Kung Fu Masters from China

Just before gashuku, here’s a quick dose of kung fu goodness!

While I was at uni the other day, I noticed a poster for “Kung Fu Masters from China!” Now, when I was about ten years old I saw this really amazing ad on TV: Shaolin monks were doing these sweet kicks and amazing displays of internal and external strength where they would use their chests as chopping boards and cut up vegetables and stuff on their skin. I really wanted to see it, but I lacked the authority to make my parents take me and I missed out. When I saw that poster at uni, a little part of me went “Screw it. I’m an adult, and if I want to see some sweet kung fu action, so help me God I’m going to!” I bought two tickets for Beth and I, and I cherish the memory of the demonstration as one of the coolest things I’ve ever seen.

There were about four schools of kung fu, and they demonstrated so many different forms (as well as some audience-inclusive, heart-pounding lion dancing). Of the kung fu animal forms, there was tiger, mantis, tiger-crane and others. There were many hard styles whose names were complex and I forget (one looked pretty similar to hung gar, but what do I know of these things?). The performers were tremendously fierce, performing xing (kata) several dozen moves long at a rapid pace, moving through complex footwork and flurries of hand techniques in quick succession. I only saw a few techniques whose concepts and applications were instantly apparent to me, but they were beautiful forms which I’m really excited at the prospect of learning! Karate is awesome, but wushu has a special place in my heart (a place no doubt carved by Jackie Chan while I was growing up). Some day I’d really love to learn patterns with the big sweeping arm movements and rapid strikes and deflections in deep stances with complex, fast-paced footwork (a la Shaolin).

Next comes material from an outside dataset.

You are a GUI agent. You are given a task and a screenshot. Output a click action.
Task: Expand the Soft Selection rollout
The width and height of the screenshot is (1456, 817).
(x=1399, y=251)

Their version of the Tiger Crane form.

We were treated to a demonstration of calligraphy and tea ceremony while a school performed Wu Dang and Chen style taiji. (For my references, Chen style seemed to have explosive movements and stamping, with a single whip that was aimed at 90 to the stance.) In particular there was an incredible performance of taiji fan; the “Crack!” the performer made as she opened the fan was supremely cool, and I’ve already sent them an email asking which school it was (in the hopes of going along to learn).

Speaking of cracks, there were plenty of weapon demonstrations too. There was the straight sword, the broadsword, double broadsword, long staff, spear, halberd, whip (CRACK!), and these two peculiar rope-weapons that I’ve never seen before. The performer twirled them like poi at such speed that they sounded like flags in the wind, or perhaps paper being pushed into the blades of an electric fan. Some of the performers weren’t as skilled as the others and their choreographed fights were stilted as they waited for attacks to land before responding, but the solo demonstrations were magnificent. I’m not a fan of the “wobbly demonstration blades” commonly seen in tournaments, but all in all it was a beautiful sequence of weapons worthy of any Soul Calibur exhibition.

We were also privileged to see some pretty cool demonstrations of qi gong. The practitioners leaned into bamboo spears and bent them quite spectacularly, with one young man bending four spears at once. Part of me wonders how much of it is muscle tension and how much of it is energy flow, and I’m rather tempted to give it a try. Something tells me no one’s going to let me use their spears for practice, though. There were wooden poles which were broken by kicks and across backs, and metal rods which were bent or shattered over heads. Perhaps most impressively of all, a woman lay between two chairs (with her head on one side and her feet on the other, her midsection unsupported) and had two cement slabs put on her stomach. An assistant shattered them with a sledgehammer and she barely moved under the impact of it. It was a humbling demonstration of spirit.

Impressive spear-bending, concrete breaking and metal shattering.

Perhaps what impressed me most of all was not the shattering of cement blocks or the years of honing form; it was the group photo at the end. As someone suggested a group photo was taken, the 30+ performers all tried to line up in a row but the stage wasn’t quite big enough. A few of them started bunching up at the edges, and it looked like it would be a rather messy affair. Then suddenly one of the practitioners, I assume a teacher, started ordering everyone into two rows. Within a few seconds, he had won the leadership of several different schools and several dozen people and organised them into two straight lines. To me, that was one of the most impressive feats of the day.

I have to say though that I recognise that everything we saw was a demonstration. The performers selected xing which would look visually spectacular, and the focus of many of these was to look impressive. Perhaps in all that flashiness there was a level of technique which was exaggerated for training or beauty. Either way, the goal was less about self-defence and more about pleasing the crowd (which they certainly did). It was a very pleasant experience, and quite inspiring. I’m looking forward to future demos and going back to training to practice feng quan 2!